Friday 5 June 2020

DVSA windfall ‘should be ploughed into road safety’

The Freight Transport Association (FTA) has warned that the £3 million windfall collected by the DVSA from drivers’ hours law infringers thanks to beefed-up enforcement powers should not “disappear into a Treasury black hole”, but should instead be ploughed back into the enforcement of road safety standards.

James Firth, head of road freight regulation policy at FTA, said that the money should be specifically targeted at stricter enforcement for van drivers and non-GB operators, “where road safety standards are much lower”.

He commented: “This initiative has handed the chancellor a gift of a magnitude that no-one expected and which could make a significant impact to improve the overall safety of the UK’s roads.

“While the DVSA’s enforcement of commercial vehicles is almost exclusively funded by regular fees, paid for by operators when they get their vehicles tested, all fines go back to the Treasury, not the agency; FTA hopes the Treasury will unlock this revenue to provide much-needed road safety funding.”

Firth added: “The enforcement of van safety standards has reduced by half in the last five years; enforcement of non-GB van operators is marginal.
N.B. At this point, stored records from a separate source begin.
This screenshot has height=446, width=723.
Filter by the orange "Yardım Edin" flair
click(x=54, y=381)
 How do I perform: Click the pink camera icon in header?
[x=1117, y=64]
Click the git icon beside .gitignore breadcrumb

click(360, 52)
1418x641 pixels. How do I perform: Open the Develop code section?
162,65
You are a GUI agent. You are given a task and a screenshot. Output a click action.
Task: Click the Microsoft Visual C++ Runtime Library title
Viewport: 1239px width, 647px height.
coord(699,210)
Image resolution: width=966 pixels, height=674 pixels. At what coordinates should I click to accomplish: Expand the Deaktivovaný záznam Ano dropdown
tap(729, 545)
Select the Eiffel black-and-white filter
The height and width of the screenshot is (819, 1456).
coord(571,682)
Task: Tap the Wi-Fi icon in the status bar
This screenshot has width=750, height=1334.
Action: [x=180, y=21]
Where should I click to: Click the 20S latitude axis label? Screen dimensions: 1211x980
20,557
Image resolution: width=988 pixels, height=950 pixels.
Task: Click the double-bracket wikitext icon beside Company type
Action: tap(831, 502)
FTA and its members, particularly those operating vans, strive for high levels of compliance with the law and we want to see a much stronger enforcement effort against those who hold a disregard for road safety.

“Vans are now a ubiquitous sight on the UK’s roads, and provide a vital link in the nation’s supply chain – but it is important that their operation is held to a similar enforcement effort as applied to other vehicles.

“Investing this windfall in improved enforcement capabilities would reassure reputable road users, and ensure that the UK’s complex supply chain can continue to operate to maximum efficiency, without the threat of rogue or unscrupulous operators.”

FTA highlighted a drop in the enforcement rates of mechanical safety standards of vans, from 20,520 in 2014 to 9,512 in 2017, adding that enforcement against non-GB vans “are measured in the hundreds annually”. HGV mechanical enforcement and drivers’ hours checks are, in comparison, far higher.